> Written exercise
Repeat every one of the rows below word for word, leaving out the pictures.

(Dataset rows)

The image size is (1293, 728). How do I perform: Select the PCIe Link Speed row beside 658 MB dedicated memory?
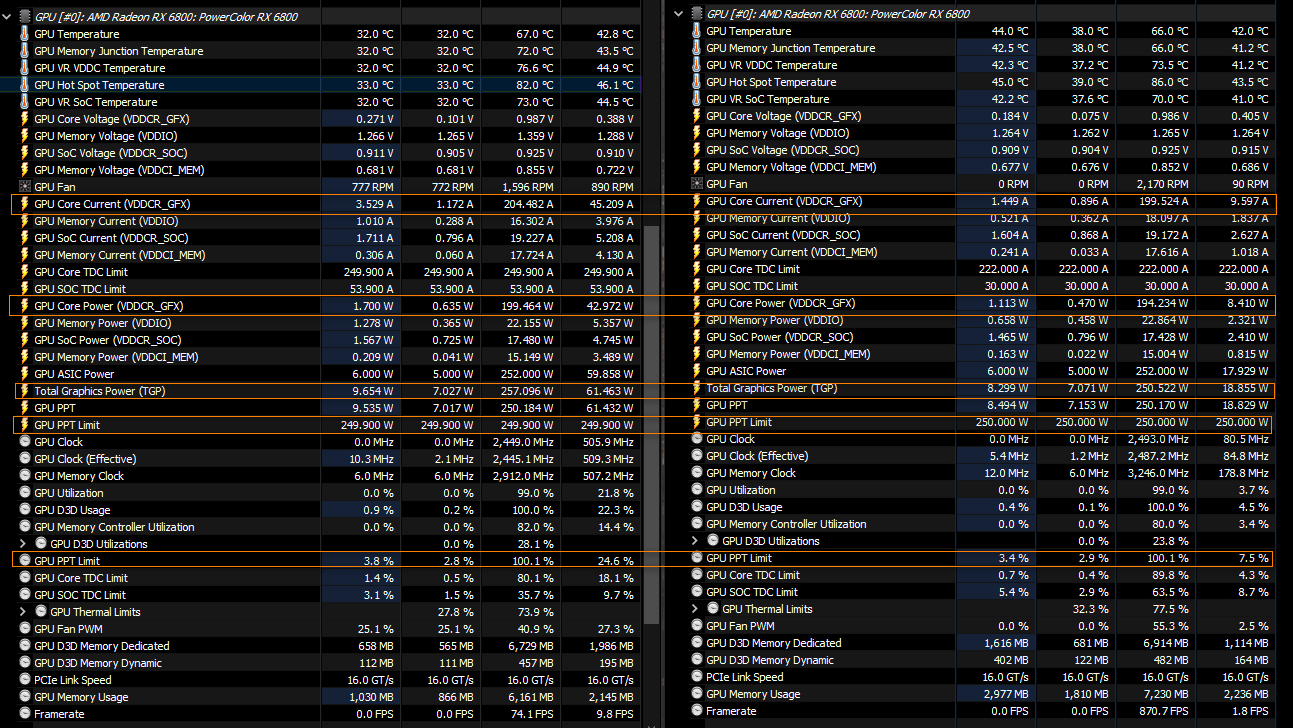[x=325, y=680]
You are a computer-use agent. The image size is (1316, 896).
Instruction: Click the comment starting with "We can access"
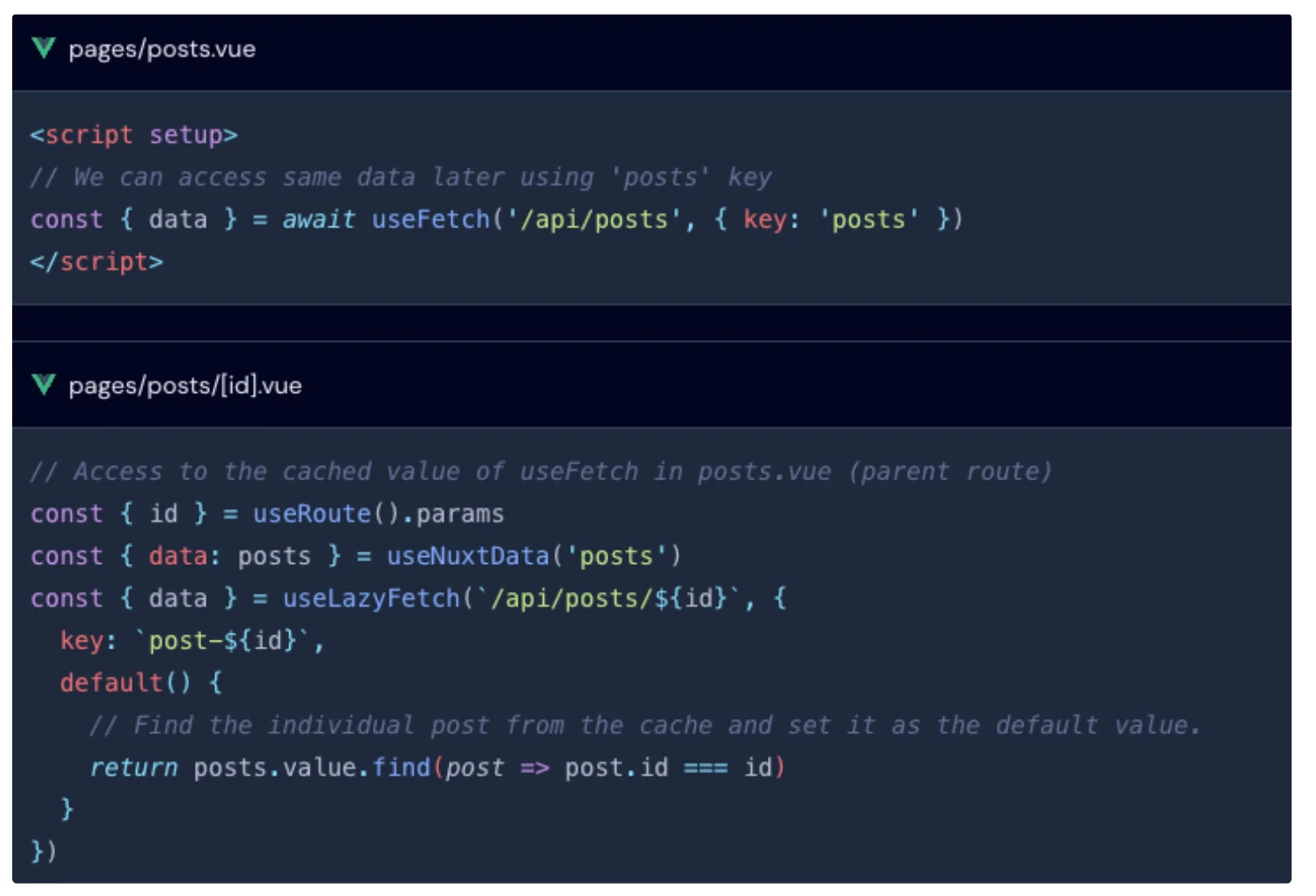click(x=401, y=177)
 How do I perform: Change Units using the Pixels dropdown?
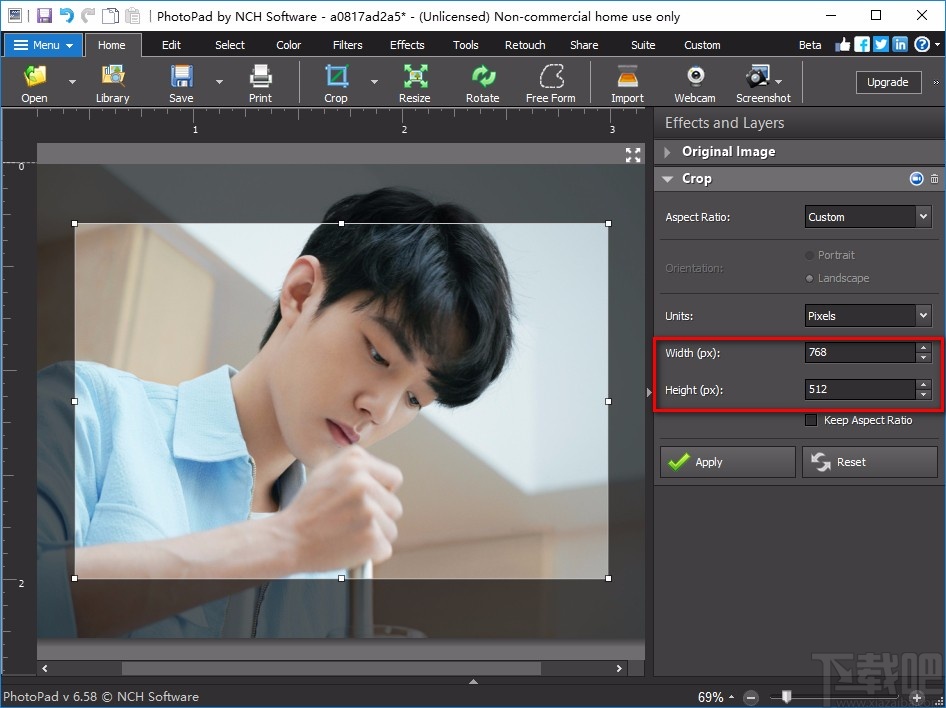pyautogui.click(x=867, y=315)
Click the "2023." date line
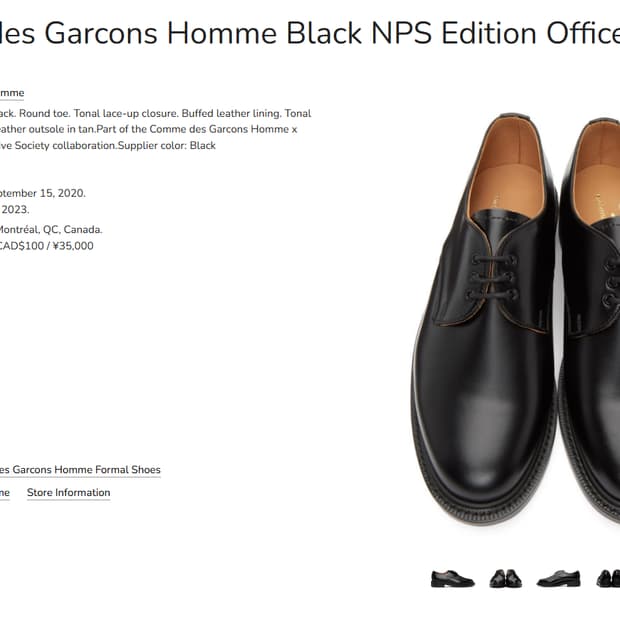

> Expected output
The image size is (1293, 728). How do I perform: Select the PCIe Link Speed row beside 658 MB dedicated memory?
[x=325, y=680]
You are a computer-use agent. The image size is (1316, 896).
Instruction: Click the comment starting with "We can access"
click(x=401, y=177)
 How do I perform: Change Units using the Pixels dropdown?
pyautogui.click(x=867, y=315)
Click the "2023." date line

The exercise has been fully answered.